During my master’s thesis, I had to take a 6-month break from my job as IT support at the university. (Because of Dutch laws about temporary contracts). This was a great opportunity to look for a short job or project in ML4EO. I found a cool company doing data science projects for satellite data: Space4Good. We got in touch, and that’s how I got my first freelance project as a remote sensing data analyst and ML engineer.

The major difference with my master’s thesis is that this project was on a smaller scale. Less time, less data. This impacted the ML4EO pipeline. In this blog, I’ll write about data preprocessing, choosing a model for small datasets and labelling detections.

I joined a project on drone-based latrine detection with Amref Flying Doctors, a charity committed to improving the lives of disadvantaged communities in Africa. Latrines are separate toilet buildings that indicate improved sanitation (v.s. not having a dedicated toilet).

AMREF is involved in the FINISH MONDIAL program. The program grants micro-loans to help locals start sanitation companies. We would help measure the programme’s success by counting new latrines. I was extremely excited about this opportunity because the whole reason I got into ML4EO was to solve real problems.

My role was to build a machine-learning model using drone data and a list of locations of latrines taken in situ by people in Uganda. I worked with Federico Franciamore from Space4Good. Later, another freelancer, David Swinkels, joined the project to help develop the model. The project lasted from February until May 2022, and I worked on it 1-2 days a week next to my Master’s thesis.
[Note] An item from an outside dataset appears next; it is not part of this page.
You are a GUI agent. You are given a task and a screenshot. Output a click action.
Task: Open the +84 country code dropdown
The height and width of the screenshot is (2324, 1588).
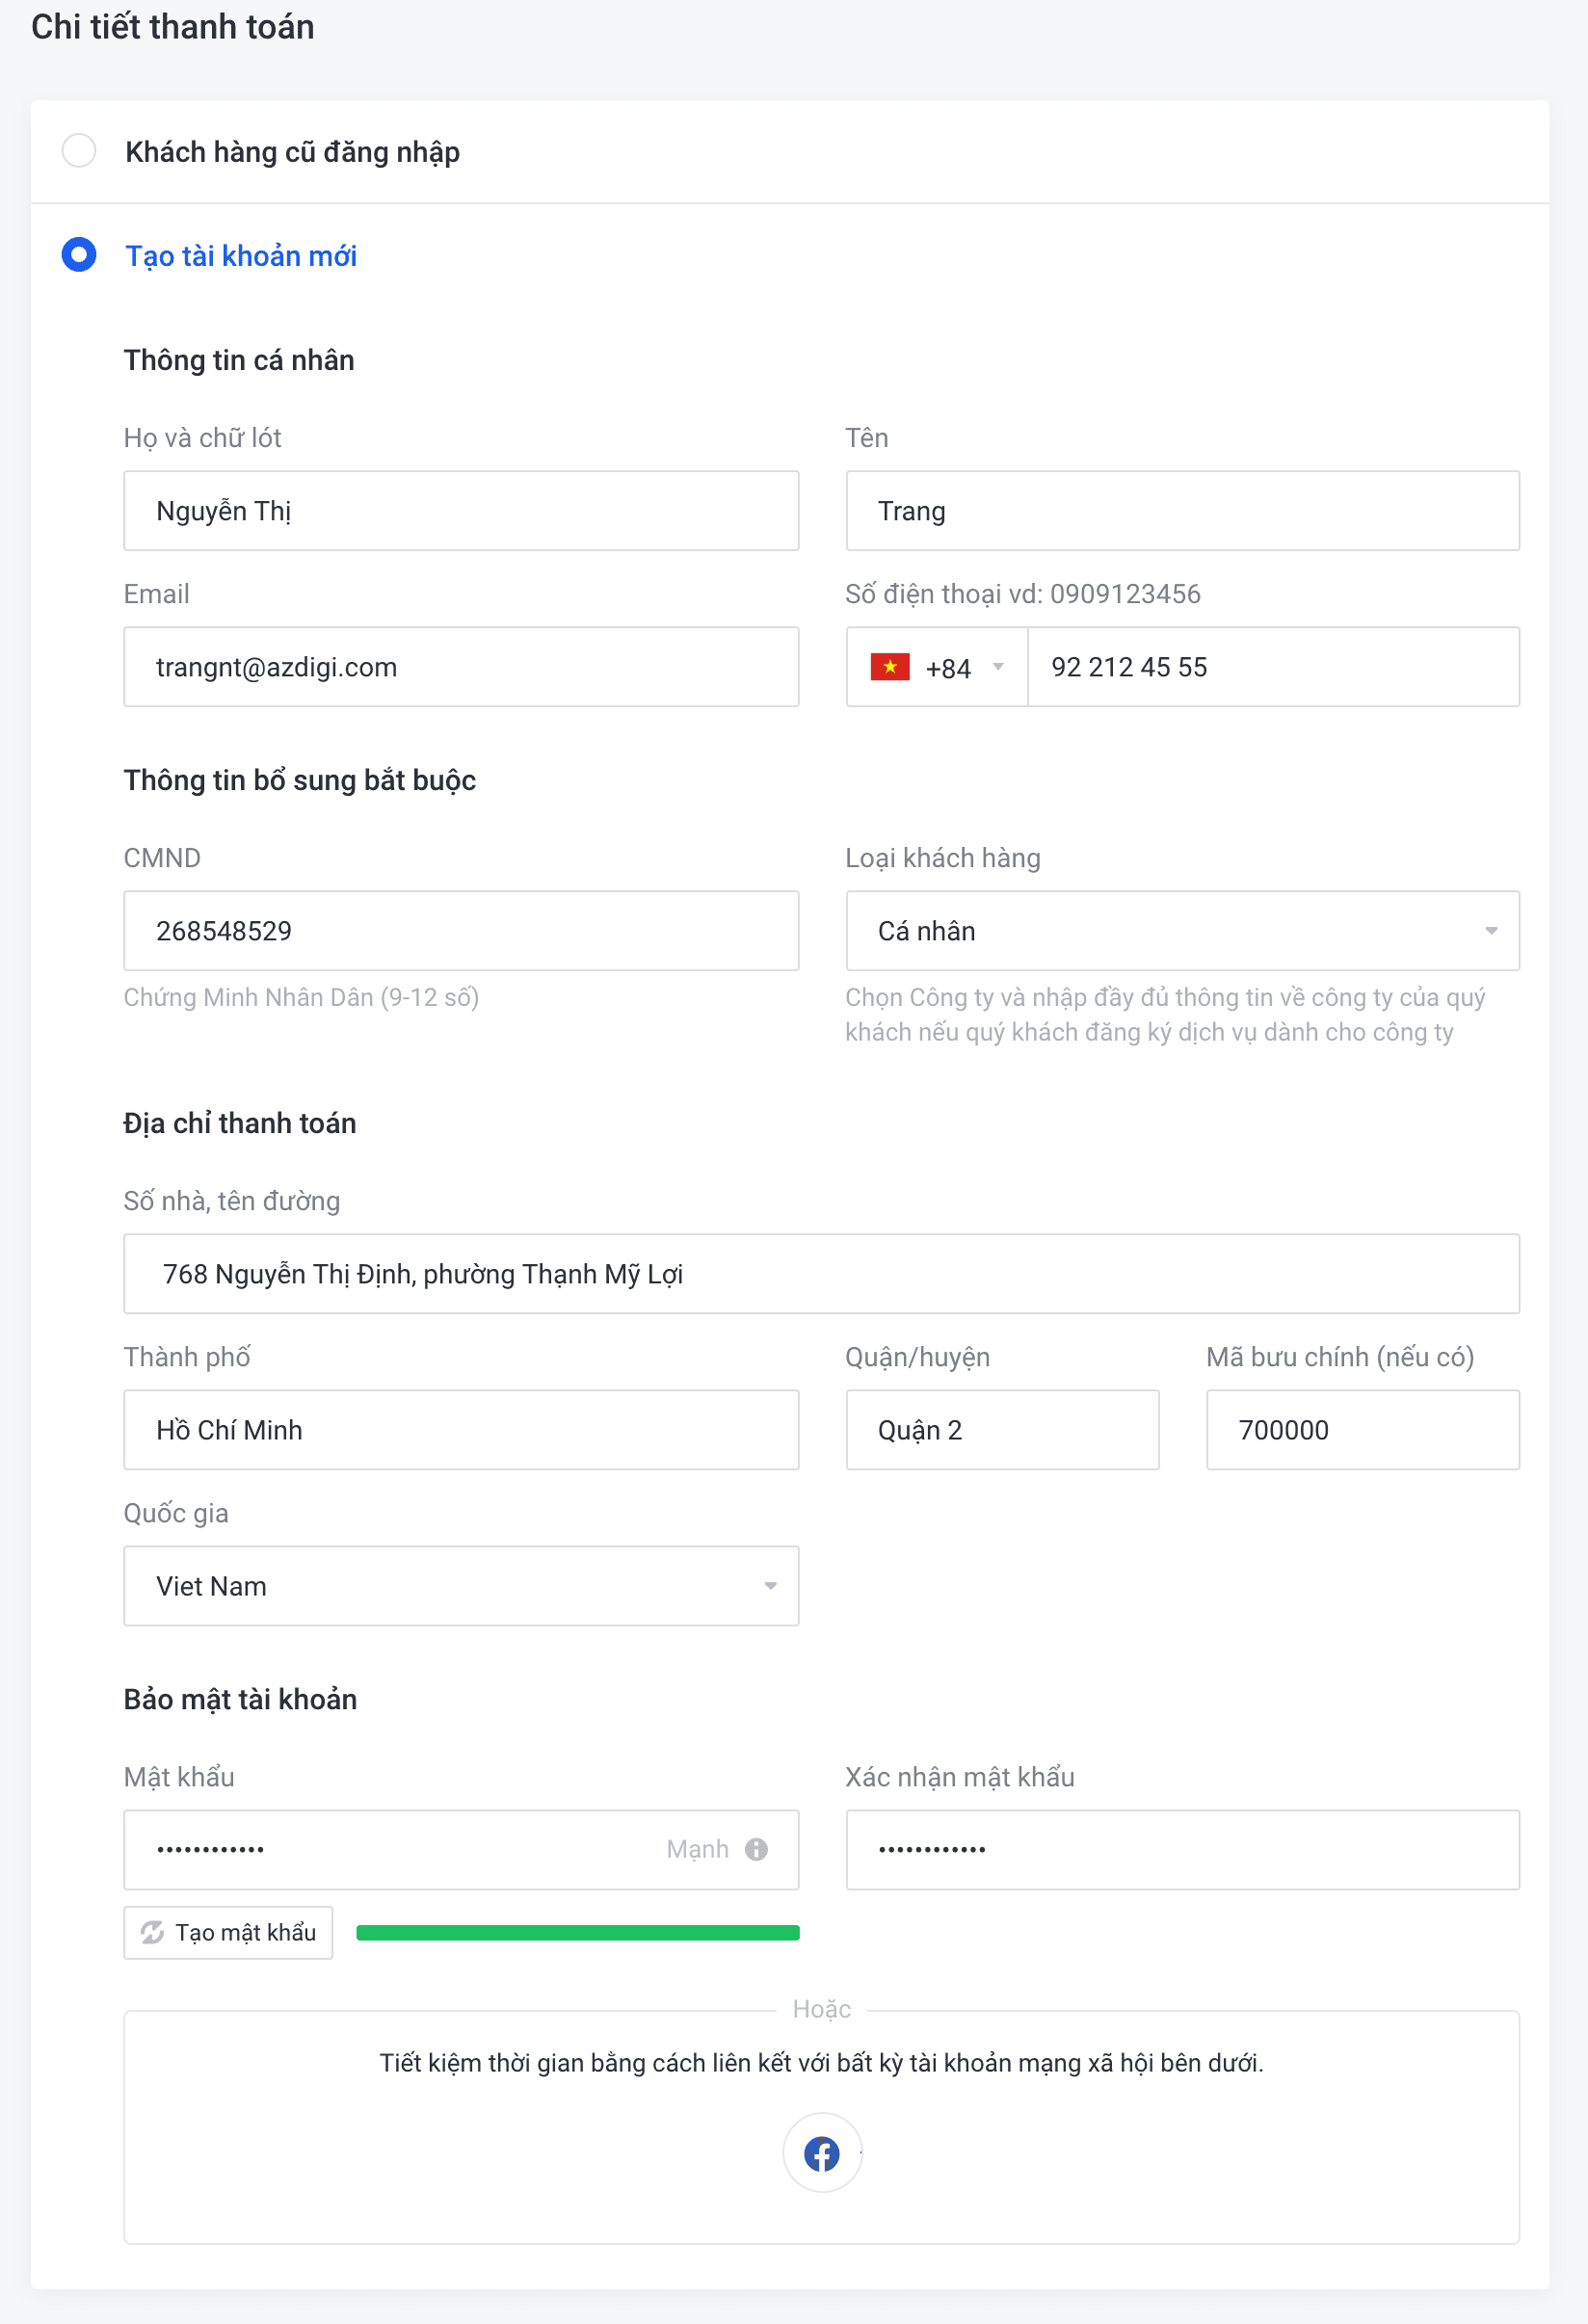click(937, 667)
AMREF provided drone images of confirmed latrines and unannotated test regions. We also received a list of confirmed latrines' locations. Space4Good provided access to compute resources. I processed the data and trained a machine learning model to detect latrines in the unlabelled imagery.

The first step was to transform the raw data into an ML-ready dataset. I knew how to work with GDAL and QGIS (basically the graphical version of GDAL, where you can explore images). But this data wasn’t in the standard GeoTiff format, so we had to find and install software to open the images.

From then on, the processing was straightforward. Once the files were loaded, I mosaiced them into a single large file and cropped smaller images with a shifted window.

Finally, I plotted the images with overlaid points representing the confirmed latrines. I drew the polygons covering the roofs of the latrines. I exported these images as black-and-white masks or labels for semantic segmentation.

Creating the model for this task was a trial-and-error process. We didn’t have a lot of labelled data, nor did I find any other latrine detection project. The problem with the latrines is that it’s a pretty difficult problem. They are small rectangular buildings often detached from the house but sometimes attached. And they can have different roofs. So, because of how diverse the problem is, you would need a pretty large set.

First, I decided on the deep learning library. I used Keras because it’s more end-to-end, and you don’t need to code everything from scratch. Usually, I use PyTorch because it’s the research standard and gives you more control. But I knew I wouldn't have time to mess with the model.

My first idea was to find a related labelled dataset, pre-train the model, and finally fine-tune it with the labelled latrine data. I immediately thought of building detection. Essentially, latrines are small buildings. It could work if we find a building detection dataset of the same resolution.

Photo Credit: GitHub user motokimura

Example image and mask from the SpaceNet7 building detection dataset

I found a few related datasets with different resolutions than the drone data. The model I selected would do OK in training, but it wouldn’t transfer well to the latrine data! I thought this was because of the difference in resolution. So, I tried resampling the data to different resolutions and re-training the model. It didn’t solve the problem.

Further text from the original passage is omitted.